Como «científico» el historiador, debe observar la historia a partir de las huellas que ha ido dejando el ser humano y sus sociedades a su paso por la historia. El Ser humano es el protagonista de la historia y en consecuencia el historiador observa al ser humano como parte integrante e inseparable de la historia.

Sobre esa observación se plantean hipótesis de trabajo razonadas, se hacen preguntas y se buscan respuestas. Se buscan explicaciones sobre las actividades humanas en un lugar y momento dado, tanto si son individuales o colectivas. Esta es la fase mas importante de la investigación historiográfica.

Las respuestas pueden dar lugar a otras preguntas que nos llevarán a nuevas hipótesis. La comprobación de hipótesis, puede dar lugar a conclusiones (Síntesis) que demuestren dichas hipótesis y tras esas demostraciones se pueden hacer tanto aproximaciones a lo sucedido en el pasado como a establecer teorías generales o específicas acerca del comportamiento humano y en general de los fenómenos que dieron lugar a a esas actividades humanas o que son resultado de dichas actividades.

Al hablar de «actividades humanas» los historiadores actuales nos consideramos científicos sociales, dado que estudiamos tanto la actividad del ser humano individual en su contexto social; como el propio contexto social del que forma parte el ser humano.

El ser humano, según los biólogos, es un ser gregario, vive y se relaciona con otros seres humanos, como todos los mamíferos en comunidad (familia, sociedad, colectivo….) y en consecuencia las relaciones humanas son relaciones sociales y por tanto la sociedad humana es también objeto de estudio de los historiadores. Eso implica acercarse a las actividades sociales: derecho, política, economía, sociología, religión, cultura…Todas ellas enmarcadas dentro del contenedor académico de «Ciencias Sociales» (o de «Humanidades» en algunos casos) y relacionadas con el ser humano.

Todo comienza y acaba en la misma idea: Conocer el pasado de la humanidad.
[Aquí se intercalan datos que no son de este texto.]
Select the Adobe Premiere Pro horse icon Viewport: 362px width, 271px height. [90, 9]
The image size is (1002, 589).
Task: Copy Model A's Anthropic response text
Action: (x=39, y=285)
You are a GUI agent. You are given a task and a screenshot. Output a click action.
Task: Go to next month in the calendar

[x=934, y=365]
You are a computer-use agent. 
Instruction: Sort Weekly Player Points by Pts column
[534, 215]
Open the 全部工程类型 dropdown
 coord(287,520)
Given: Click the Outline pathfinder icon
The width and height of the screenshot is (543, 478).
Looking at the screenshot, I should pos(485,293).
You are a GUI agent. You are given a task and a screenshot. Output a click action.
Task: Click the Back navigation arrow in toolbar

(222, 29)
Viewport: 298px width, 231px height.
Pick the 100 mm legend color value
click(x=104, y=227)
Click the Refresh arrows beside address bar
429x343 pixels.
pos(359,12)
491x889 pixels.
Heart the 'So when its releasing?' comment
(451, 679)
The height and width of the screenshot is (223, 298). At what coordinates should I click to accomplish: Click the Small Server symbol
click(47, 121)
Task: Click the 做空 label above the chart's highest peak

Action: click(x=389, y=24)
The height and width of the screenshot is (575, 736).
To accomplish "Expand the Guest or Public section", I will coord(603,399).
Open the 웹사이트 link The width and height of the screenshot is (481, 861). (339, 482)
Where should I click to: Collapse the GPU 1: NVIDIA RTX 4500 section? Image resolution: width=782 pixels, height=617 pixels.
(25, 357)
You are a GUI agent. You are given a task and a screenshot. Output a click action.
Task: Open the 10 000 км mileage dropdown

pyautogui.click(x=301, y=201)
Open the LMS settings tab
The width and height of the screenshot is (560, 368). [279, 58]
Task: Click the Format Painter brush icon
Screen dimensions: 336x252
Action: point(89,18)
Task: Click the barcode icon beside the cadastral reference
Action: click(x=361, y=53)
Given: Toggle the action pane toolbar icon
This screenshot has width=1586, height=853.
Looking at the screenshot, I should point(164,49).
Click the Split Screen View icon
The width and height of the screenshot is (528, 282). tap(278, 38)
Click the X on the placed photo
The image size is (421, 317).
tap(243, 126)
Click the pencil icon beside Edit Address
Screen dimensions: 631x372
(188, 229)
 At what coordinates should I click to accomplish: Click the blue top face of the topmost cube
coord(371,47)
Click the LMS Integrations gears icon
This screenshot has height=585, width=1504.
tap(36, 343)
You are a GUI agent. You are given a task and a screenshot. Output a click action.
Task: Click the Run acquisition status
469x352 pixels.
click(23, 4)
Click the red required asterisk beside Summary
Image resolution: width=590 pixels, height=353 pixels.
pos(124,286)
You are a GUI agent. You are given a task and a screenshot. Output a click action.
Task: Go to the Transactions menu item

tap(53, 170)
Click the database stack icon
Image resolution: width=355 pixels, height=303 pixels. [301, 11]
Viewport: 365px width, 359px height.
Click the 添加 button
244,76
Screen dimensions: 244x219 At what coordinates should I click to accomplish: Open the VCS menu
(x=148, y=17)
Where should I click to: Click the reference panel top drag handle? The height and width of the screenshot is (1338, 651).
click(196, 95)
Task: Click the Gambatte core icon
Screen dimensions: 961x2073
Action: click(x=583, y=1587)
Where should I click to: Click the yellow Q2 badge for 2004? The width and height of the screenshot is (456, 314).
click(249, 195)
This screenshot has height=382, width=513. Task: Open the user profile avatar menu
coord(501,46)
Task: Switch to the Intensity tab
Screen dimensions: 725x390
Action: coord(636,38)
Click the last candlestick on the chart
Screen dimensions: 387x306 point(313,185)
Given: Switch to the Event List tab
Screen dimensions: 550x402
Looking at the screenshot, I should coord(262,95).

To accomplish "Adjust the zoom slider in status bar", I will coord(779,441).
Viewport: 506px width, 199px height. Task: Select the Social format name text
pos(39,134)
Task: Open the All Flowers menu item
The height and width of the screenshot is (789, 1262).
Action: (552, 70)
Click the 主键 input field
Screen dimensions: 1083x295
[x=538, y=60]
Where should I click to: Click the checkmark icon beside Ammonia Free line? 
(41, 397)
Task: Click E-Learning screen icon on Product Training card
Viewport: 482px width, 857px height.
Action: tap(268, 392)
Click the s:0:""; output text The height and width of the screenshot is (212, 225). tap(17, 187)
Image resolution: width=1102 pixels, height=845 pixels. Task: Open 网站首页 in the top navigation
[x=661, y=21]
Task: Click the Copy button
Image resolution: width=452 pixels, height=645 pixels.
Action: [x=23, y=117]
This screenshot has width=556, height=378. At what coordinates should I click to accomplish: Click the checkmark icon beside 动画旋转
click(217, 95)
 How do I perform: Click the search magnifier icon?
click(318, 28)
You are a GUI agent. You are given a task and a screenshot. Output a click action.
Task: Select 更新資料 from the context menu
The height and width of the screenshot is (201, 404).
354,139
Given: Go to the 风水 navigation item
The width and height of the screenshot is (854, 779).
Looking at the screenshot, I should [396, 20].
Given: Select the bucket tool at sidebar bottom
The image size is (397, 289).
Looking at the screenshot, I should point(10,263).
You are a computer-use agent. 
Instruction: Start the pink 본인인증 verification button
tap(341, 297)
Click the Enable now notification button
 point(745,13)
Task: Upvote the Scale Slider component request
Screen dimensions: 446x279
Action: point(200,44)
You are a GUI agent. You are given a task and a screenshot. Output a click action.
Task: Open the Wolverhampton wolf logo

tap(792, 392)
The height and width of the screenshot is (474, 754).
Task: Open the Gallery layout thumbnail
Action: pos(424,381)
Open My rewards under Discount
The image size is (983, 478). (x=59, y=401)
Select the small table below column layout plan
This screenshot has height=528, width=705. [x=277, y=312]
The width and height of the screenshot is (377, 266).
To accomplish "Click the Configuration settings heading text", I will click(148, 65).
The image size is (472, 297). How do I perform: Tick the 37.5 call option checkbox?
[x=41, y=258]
Los historiadores nos dedicamos a conocer el pasado siguiendo métodos científicos multidisciplinares y accediendo a fuentes originales que son en definitiva las huellas que ha ido dejando la humanidad y las sociedades en las que estaba inserto, en su devenir por este mundo a lo largo del tiempo.

finalizo esta reflexión con una cita de Heródoto de Halicarnaso , el padre de la historia e historiografía:

«Me veo en el deber de referir lo que se me cuenta, pero no a creérmelo todo a rajatabla. Esta afirmación es aplicable a la totalidad de mi obra«.

Heródoto consideraba que la información recibida, debía someterse a un proceso de análisis y estudio antes de sacar conclusiones equivocadas. Heródoto fue de los primeros en contextualizar la información en el momento histórico. Cuidaba mucho las fuentes y de su origen. A veces los recuerdos, la memoria humana se enriquecen con aportaciones que no son históricas, sino fruto de la imaginación, la leyenda o creatividad de los creadores y/o difusores de esos recuerdos. Los que nos dedicamos al oficio de historiar separamos la historia de la leyenda y contextualizamos la historia real en su tiempo histórico.